→ **ABOUT THIS TASK**: Each of the records that follow needs an exact reproduction.
[Opening LISTED ENTRIES section]
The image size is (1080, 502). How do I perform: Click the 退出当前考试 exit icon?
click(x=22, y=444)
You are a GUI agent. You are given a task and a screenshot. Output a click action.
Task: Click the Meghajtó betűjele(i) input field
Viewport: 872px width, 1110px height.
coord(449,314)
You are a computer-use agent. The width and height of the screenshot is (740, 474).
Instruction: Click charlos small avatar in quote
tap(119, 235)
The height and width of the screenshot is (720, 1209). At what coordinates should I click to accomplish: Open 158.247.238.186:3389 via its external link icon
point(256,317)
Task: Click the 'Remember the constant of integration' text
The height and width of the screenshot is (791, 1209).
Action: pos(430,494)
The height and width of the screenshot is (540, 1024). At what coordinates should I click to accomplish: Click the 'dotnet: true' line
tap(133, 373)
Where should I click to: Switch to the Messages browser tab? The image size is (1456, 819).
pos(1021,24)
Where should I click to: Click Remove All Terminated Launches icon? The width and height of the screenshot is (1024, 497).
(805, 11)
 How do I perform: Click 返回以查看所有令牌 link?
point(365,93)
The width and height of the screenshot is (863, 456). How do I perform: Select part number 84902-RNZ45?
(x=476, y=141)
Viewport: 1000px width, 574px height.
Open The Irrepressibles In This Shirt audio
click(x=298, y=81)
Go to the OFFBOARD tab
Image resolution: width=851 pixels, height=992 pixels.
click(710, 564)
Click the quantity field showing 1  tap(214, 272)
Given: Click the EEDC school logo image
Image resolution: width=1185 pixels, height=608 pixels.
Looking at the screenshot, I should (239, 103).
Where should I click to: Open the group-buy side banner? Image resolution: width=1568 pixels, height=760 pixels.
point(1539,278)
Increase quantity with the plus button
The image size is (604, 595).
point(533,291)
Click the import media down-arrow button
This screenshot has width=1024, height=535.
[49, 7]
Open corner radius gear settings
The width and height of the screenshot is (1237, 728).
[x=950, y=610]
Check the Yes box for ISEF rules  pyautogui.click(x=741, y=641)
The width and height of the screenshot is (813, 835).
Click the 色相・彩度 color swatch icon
[Closing LISTED ENTRIES section]
→ **WRITTEN SOLUTION**:
The image size is (1080, 502). How do I perform: Click the 退出当前考试 exit icon?
click(x=22, y=444)
You are a GUI agent. You are given a task and a screenshot. Output a click action.
Task: Click the Meghajtó betűjele(i) input field
Viewport: 872px width, 1110px height.
coord(449,314)
You are a computer-use agent. The width and height of the screenshot is (740, 474).
Instruction: Click charlos small avatar in quote
tap(119, 235)
The height and width of the screenshot is (720, 1209). At what coordinates should I click to accomplish: Open 158.247.238.186:3389 via its external link icon
point(256,317)
Task: Click the 'Remember the constant of integration' text
The height and width of the screenshot is (791, 1209).
Action: pos(430,494)
The height and width of the screenshot is (540, 1024). At what coordinates should I click to accomplish: Click the 'dotnet: true' line
tap(133, 373)
Where should I click to: Switch to the Messages browser tab? The image size is (1456, 819).
pos(1021,24)
Where should I click to: Click Remove All Terminated Launches icon? The width and height of the screenshot is (1024, 497).
(805, 11)
 How do I perform: Click 返回以查看所有令牌 link?
point(365,93)
The width and height of the screenshot is (863, 456). How do I perform: Select part number 84902-RNZ45?
(x=476, y=141)
Viewport: 1000px width, 574px height.
Open The Irrepressibles In This Shirt audio
click(x=298, y=81)
Go to the OFFBOARD tab
Image resolution: width=851 pixels, height=992 pixels.
click(710, 564)
Click the quantity field showing 1  tap(214, 272)
Given: Click the EEDC school logo image
Image resolution: width=1185 pixels, height=608 pixels.
Looking at the screenshot, I should (239, 103).
Where should I click to: Open the group-buy side banner? Image resolution: width=1568 pixels, height=760 pixels.
point(1539,278)
Increase quantity with the plus button
The image size is (604, 595).
point(533,291)
Click the import media down-arrow button
This screenshot has width=1024, height=535.
[49, 7]
Open corner radius gear settings
The width and height of the screenshot is (1237, 728).
[x=950, y=610]
Check the Yes box for ISEF rules  pyautogui.click(x=741, y=641)
The width and height of the screenshot is (813, 835).
Click the 色相・彩度 color swatch icon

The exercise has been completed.